What you will do - Quote the diary entry below in full, word for word.

Extract -

I dunno where I put it?
have it left on the table?
but Rocky doesnt get me back
have I put into the wrong bag?
I dunno..
I dun realise it.
perhaps somebody take it and return to me...
I really appreciate...
if let Ken know,
will he scold me again?
hope dun..
suddenly,
feel that my english is really poor,
the standard of University should not be like this..
is because I seldom practice it.
so it get worse.
perhaps I will turn myself into new leaf.
suddenly I feel like study abroad.
Hope I have a chance to go oversea,
perhaps is england or uk or combodia..
haha,
if now I have chance to go,
I sure will choose to leave!
if I can have a chance to go oversea,
I will appreciate the opportunity..
but, NO!


Friday, October 29, 2010

oops!
my vampire diaries plot getting more excited!

Available data -
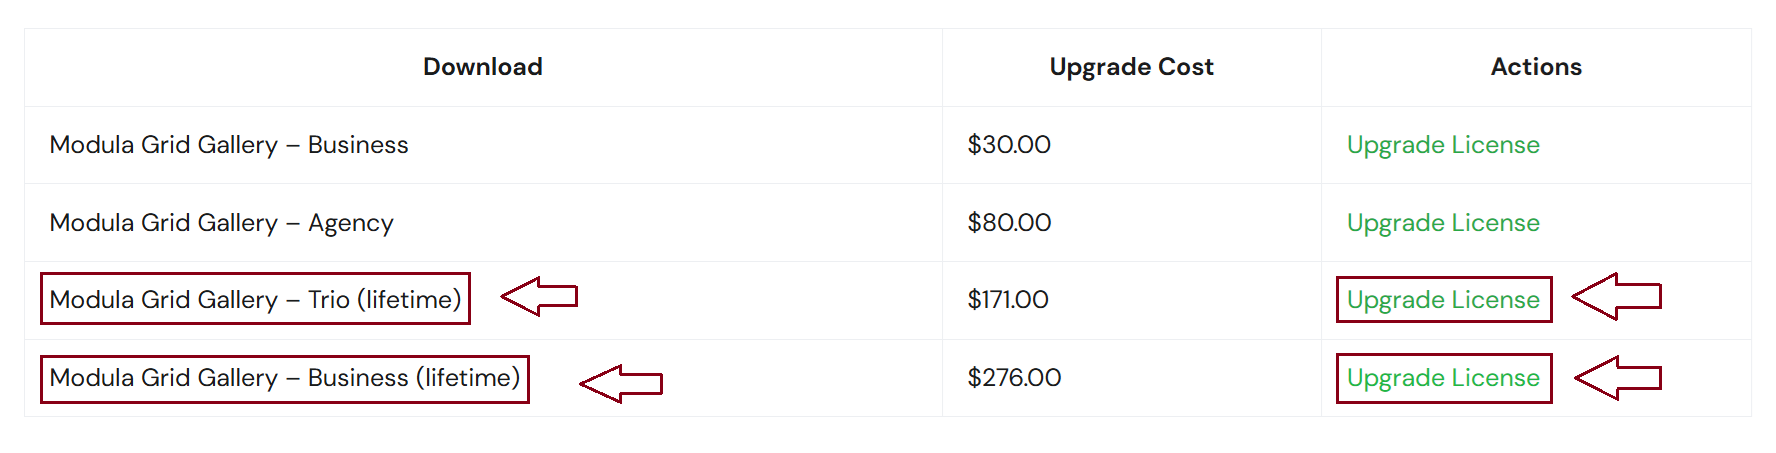1776x453 pixels.
Task: Click arrow beside the $276.00 row's Upgrade License
Action: 1617,378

Complete output -
I dunno where I put it?
have it left on the table?
but Rocky doesnt get me back
have I put into the wrong bag?
I dunno..
I dun realise it.
perhaps somebody take it and return to me...
I really appreciate...
if let Ken know,
will he scold me again?
hope dun..
suddenly,
feel that my english is really poor,
the standard of University should not be like this..
is because I seldom practice it.
so it get worse.
perhaps I will turn myself into new leaf.
suddenly I feel like study abroad.
Hope I have a chance to go oversea,
perhaps is england or uk or combodia..
haha,
if now I have chance to go,
I sure will choose to leave!
if I can have a chance to go oversea,
I will appreciate the opportunity..
but, NO!


Friday, October 29, 2010

oops!
my vampire diaries plot getting more excited!